A noter qu’il n’y a pas de consensus pour un dépistage systématique des dysthyroïdies durant la grossesse. Une mesure de la TSH est recommandée chez les femmes à risque : symptômes ou signes cliniques (goitre) évocateurs, antécédent personnel de dysthyroïdie, maladie auto-immune (diabète type 1), radiothérapie cervicale, infertilité, fausse couche ou anamnèse familiale de dysthyroïdie.
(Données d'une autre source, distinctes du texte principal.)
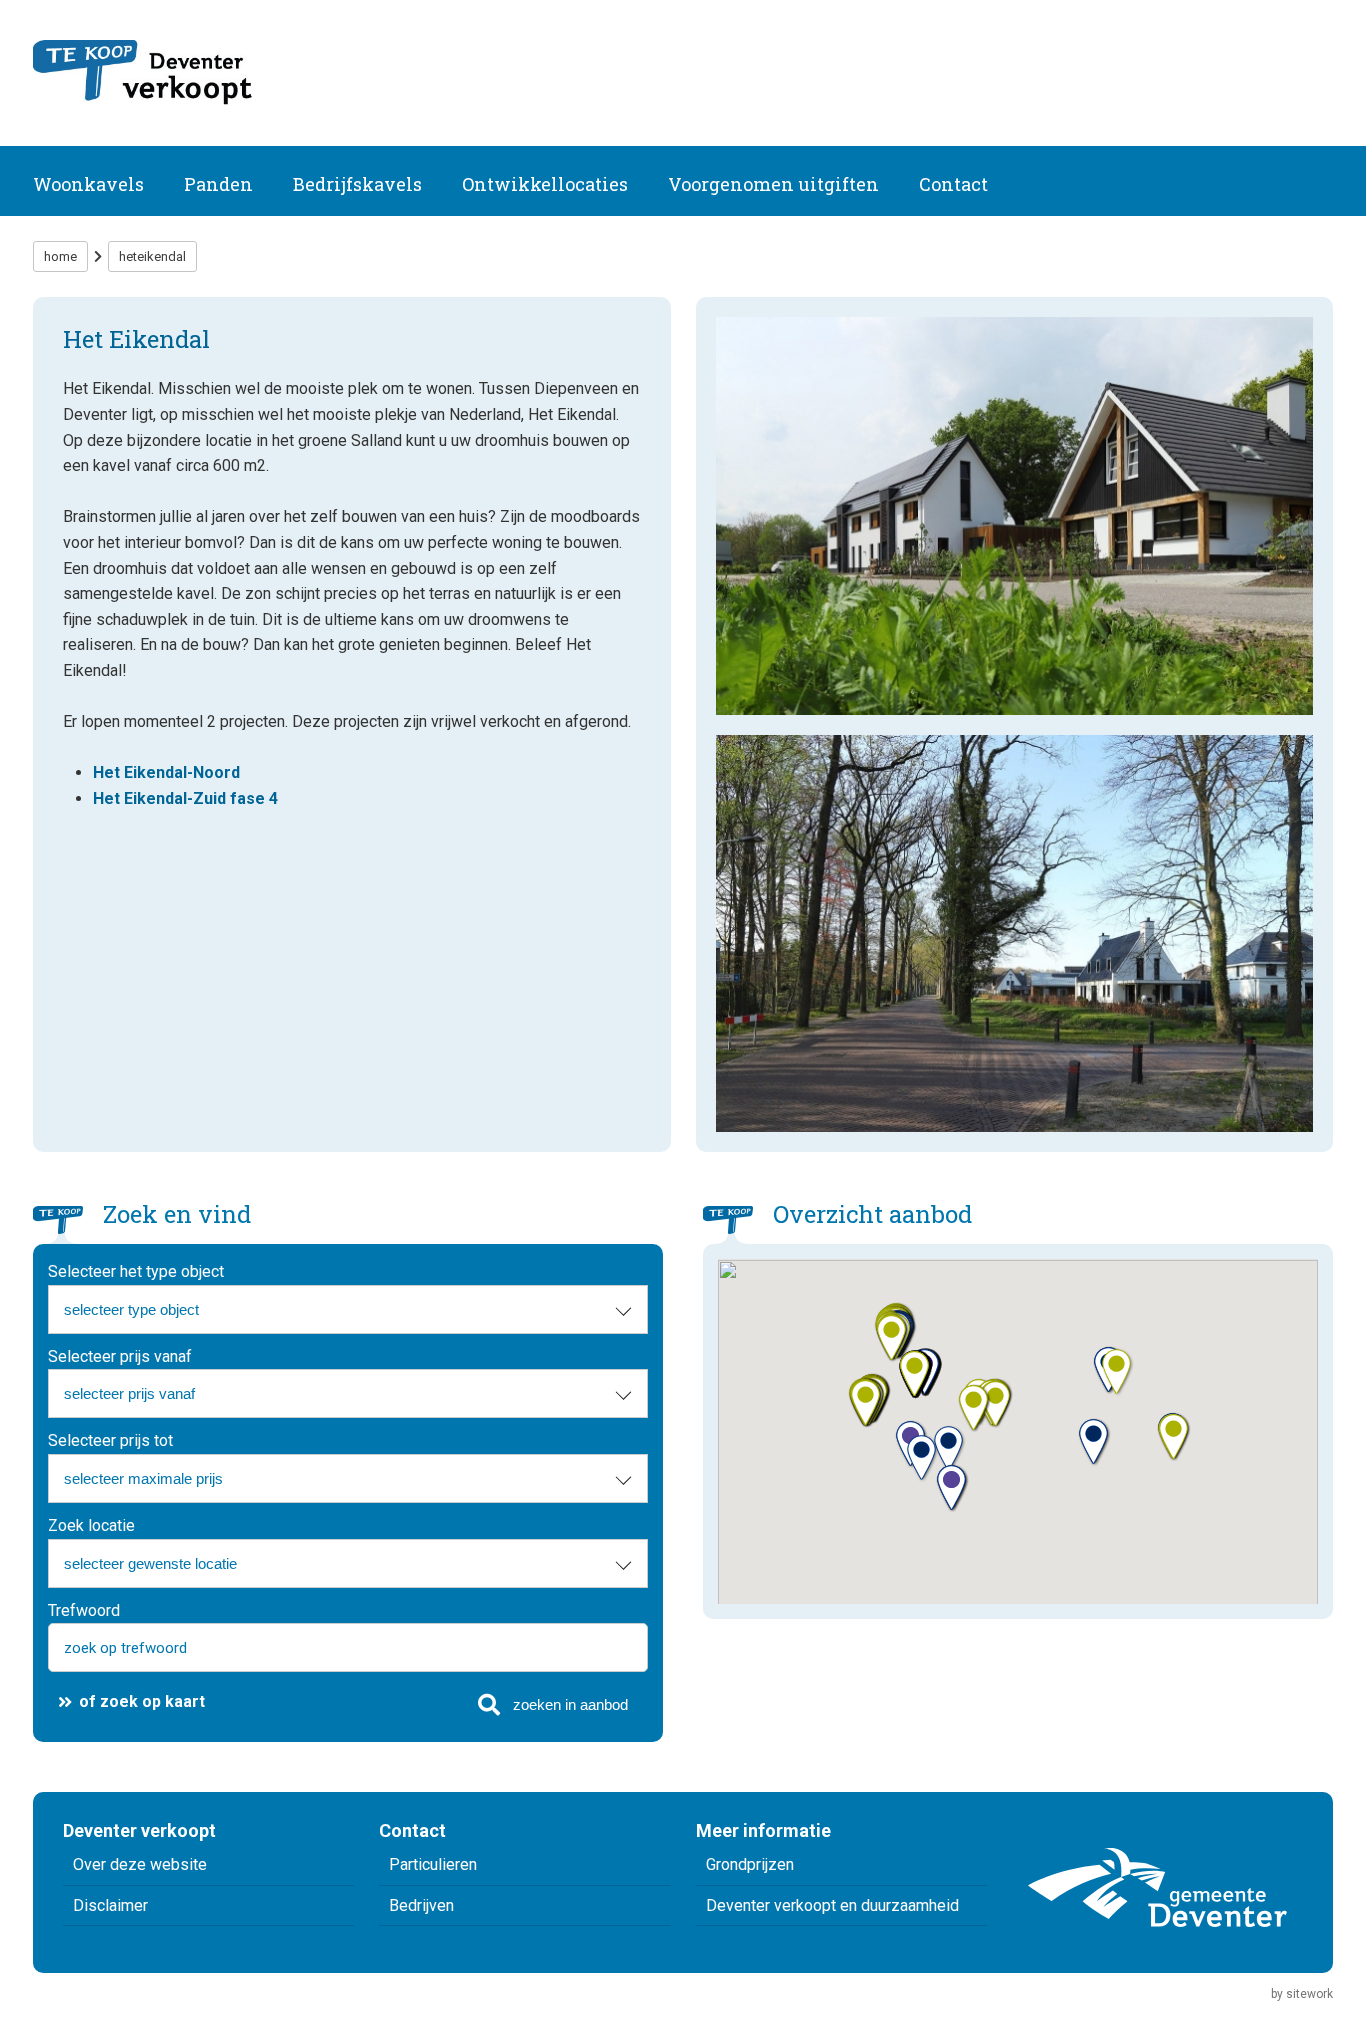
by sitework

Toutefois, une récente étude montre que près d’un tiers des hypothyroïdies n’est pas détecté si l’on ne propose un dépistage qu’aux femmes à haut risque de dysthyroïdie.14
> En cas d’hypothyroïdie subclinique (TSH élevée,T4 libre normale), un traitement substitutif est recommandé lorsque la TSH est supérieure à 10 mU/l
> L’hyperthyroïdie subclinique (TSH basse, T4 libre normale) augmente le risque de fibrillation auriculaire lorsque la TSH est inférieure à 0,1 mU/l, principalement chez les sujets de plus de 60 ans
> Chez la femme enceinte, toute forme d’hypothyroïdie doit être substituée avec, pour objectif, une TSH entre 0,4 et 2,5 mU/l
> L’hyperthyroïdie vraie et franche durant la grossesse justifie un traitement par propylthiouracile dans le but de maintenir la T4 libre dans la moitié supérieure de la norme
Cet article résume la prise en charge de différentes pathologies de la thyroïde. Le traitement des cancers différenciés au stade métastatique est abordé, comme l’utilisation de la TSH recombinante pour le traitement des cancers à faible risque de récidive ou la stimulation de la thyroglobuline. Concernant les dysthyroïdies subcliniques, un traitement de l’hyperthyroïdie est conseillé en cas de TSH 10 mU/l. Au cours de la grossesse, toute forme d’hypothyroïdie mérite d’être substituée pour limiter les complications maternelles et fœtales alors que seule l’hyperthyroïdie franche devrait être traitée prudemment par le propylthiouracile.